GOAL OF THE EXERCISE
Say the data back exactly as it is written below.

[Stored records]
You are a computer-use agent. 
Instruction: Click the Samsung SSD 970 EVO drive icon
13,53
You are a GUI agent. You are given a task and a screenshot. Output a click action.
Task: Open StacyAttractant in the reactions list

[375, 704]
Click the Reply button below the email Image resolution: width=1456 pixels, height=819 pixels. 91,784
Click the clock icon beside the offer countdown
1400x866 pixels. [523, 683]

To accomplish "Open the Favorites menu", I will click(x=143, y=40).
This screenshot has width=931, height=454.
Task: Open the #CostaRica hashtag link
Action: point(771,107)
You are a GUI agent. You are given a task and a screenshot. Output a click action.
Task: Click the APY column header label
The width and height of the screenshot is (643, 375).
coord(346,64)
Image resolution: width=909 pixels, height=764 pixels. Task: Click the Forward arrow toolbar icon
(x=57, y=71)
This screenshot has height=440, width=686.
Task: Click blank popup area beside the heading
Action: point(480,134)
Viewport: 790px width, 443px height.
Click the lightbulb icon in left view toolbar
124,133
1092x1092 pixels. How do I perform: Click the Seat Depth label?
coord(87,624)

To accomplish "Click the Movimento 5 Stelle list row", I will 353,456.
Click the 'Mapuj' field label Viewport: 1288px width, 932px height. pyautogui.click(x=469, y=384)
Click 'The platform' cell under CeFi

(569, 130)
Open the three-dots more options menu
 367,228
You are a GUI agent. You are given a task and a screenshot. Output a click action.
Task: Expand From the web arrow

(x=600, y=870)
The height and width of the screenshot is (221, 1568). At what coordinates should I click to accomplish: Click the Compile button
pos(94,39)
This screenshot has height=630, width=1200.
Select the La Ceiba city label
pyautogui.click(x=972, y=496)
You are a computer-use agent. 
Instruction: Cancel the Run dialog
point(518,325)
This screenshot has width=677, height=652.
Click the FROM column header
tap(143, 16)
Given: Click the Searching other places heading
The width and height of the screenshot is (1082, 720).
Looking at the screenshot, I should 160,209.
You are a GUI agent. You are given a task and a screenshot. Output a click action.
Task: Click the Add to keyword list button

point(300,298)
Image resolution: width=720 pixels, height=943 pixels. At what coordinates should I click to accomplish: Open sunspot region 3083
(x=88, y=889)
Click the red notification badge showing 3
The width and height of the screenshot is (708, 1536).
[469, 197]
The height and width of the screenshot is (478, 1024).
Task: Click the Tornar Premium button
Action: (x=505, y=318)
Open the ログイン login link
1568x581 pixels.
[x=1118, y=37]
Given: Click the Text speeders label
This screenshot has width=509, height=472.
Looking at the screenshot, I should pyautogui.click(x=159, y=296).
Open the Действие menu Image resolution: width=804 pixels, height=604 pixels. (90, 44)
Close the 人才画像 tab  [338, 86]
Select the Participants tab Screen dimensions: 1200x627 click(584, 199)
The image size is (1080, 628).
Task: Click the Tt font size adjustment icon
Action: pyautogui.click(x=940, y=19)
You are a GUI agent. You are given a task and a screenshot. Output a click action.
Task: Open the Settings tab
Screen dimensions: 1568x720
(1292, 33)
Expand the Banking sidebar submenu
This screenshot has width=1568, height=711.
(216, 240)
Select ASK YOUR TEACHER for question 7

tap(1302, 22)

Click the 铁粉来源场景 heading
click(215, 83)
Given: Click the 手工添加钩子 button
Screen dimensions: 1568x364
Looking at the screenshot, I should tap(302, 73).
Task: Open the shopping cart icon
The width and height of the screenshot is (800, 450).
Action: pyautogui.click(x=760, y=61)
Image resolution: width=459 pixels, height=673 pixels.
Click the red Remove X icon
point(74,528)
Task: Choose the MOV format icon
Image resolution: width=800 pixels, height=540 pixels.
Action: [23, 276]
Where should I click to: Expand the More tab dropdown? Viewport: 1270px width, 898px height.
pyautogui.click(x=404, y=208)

ANSWER SECTION
You are a computer-use agent. 
Instruction: Click the Samsung SSD 970 EVO drive icon
13,53
You are a GUI agent. You are given a task and a screenshot. Output a click action.
Task: Open StacyAttractant in the reactions list

[375, 704]
Click the Reply button below the email Image resolution: width=1456 pixels, height=819 pixels. 91,784
Click the clock icon beside the offer countdown
1400x866 pixels. [523, 683]

To accomplish "Open the Favorites menu", I will click(x=143, y=40).
This screenshot has width=931, height=454.
Task: Open the #CostaRica hashtag link
Action: point(771,107)
You are a GUI agent. You are given a task and a screenshot. Output a click action.
Task: Click the APY column header label
The width and height of the screenshot is (643, 375).
coord(346,64)
Image resolution: width=909 pixels, height=764 pixels. Task: Click the Forward arrow toolbar icon
(x=57, y=71)
This screenshot has height=440, width=686.
Task: Click blank popup area beside the heading
Action: point(480,134)
Viewport: 790px width, 443px height.
Click the lightbulb icon in left view toolbar
124,133
1092x1092 pixels. How do I perform: Click the Seat Depth label?
coord(87,624)

To accomplish "Click the Movimento 5 Stelle list row", I will 353,456.
Click the 'Mapuj' field label Viewport: 1288px width, 932px height. pyautogui.click(x=469, y=384)
Click 'The platform' cell under CeFi

(569, 130)
Open the three-dots more options menu
 367,228
You are a GUI agent. You are given a task and a screenshot. Output a click action.
Task: Expand From the web arrow

(x=600, y=870)
The height and width of the screenshot is (221, 1568). At what coordinates should I click to accomplish: Click the Compile button
pos(94,39)
This screenshot has height=630, width=1200.
Select the La Ceiba city label
pyautogui.click(x=972, y=496)
You are a computer-use agent. 
Instruction: Cancel the Run dialog
point(518,325)
This screenshot has width=677, height=652.
Click the FROM column header
tap(143, 16)
Given: Click the Searching other places heading
The width and height of the screenshot is (1082, 720).
Looking at the screenshot, I should 160,209.
You are a GUI agent. You are given a task and a screenshot. Output a click action.
Task: Click the Add to keyword list button

point(300,298)
Image resolution: width=720 pixels, height=943 pixels. At what coordinates should I click to accomplish: Open sunspot region 3083
(x=88, y=889)
Click the red notification badge showing 3
The width and height of the screenshot is (708, 1536).
[469, 197]
The height and width of the screenshot is (478, 1024).
Task: Click the Tornar Premium button
Action: (x=505, y=318)
Open the ログイン login link
1568x581 pixels.
[x=1118, y=37]
Given: Click the Text speeders label
This screenshot has width=509, height=472.
Looking at the screenshot, I should pyautogui.click(x=159, y=296).
Open the Действие menu Image resolution: width=804 pixels, height=604 pixels. (90, 44)
Close the 人才画像 tab  [338, 86]
Select the Participants tab Screen dimensions: 1200x627 click(584, 199)
The image size is (1080, 628).
Task: Click the Tt font size adjustment icon
Action: pyautogui.click(x=940, y=19)
You are a GUI agent. You are given a task and a screenshot. Output a click action.
Task: Open the Settings tab
Screen dimensions: 1568x720
(1292, 33)
Expand the Banking sidebar submenu
This screenshot has width=1568, height=711.
(216, 240)
Select ASK YOUR TEACHER for question 7

tap(1302, 22)

Click the 铁粉来源场景 heading
click(215, 83)
Given: Click the 手工添加钩子 button
Screen dimensions: 1568x364
Looking at the screenshot, I should tap(302, 73).
Task: Open the shopping cart icon
The width and height of the screenshot is (800, 450).
Action: pyautogui.click(x=760, y=61)
Image resolution: width=459 pixels, height=673 pixels.
Click the red Remove X icon
point(74,528)
Task: Choose the MOV format icon
Image resolution: width=800 pixels, height=540 pixels.
Action: [23, 276]
Where should I click to: Expand the More tab dropdown? Viewport: 1270px width, 898px height.
pyautogui.click(x=404, y=208)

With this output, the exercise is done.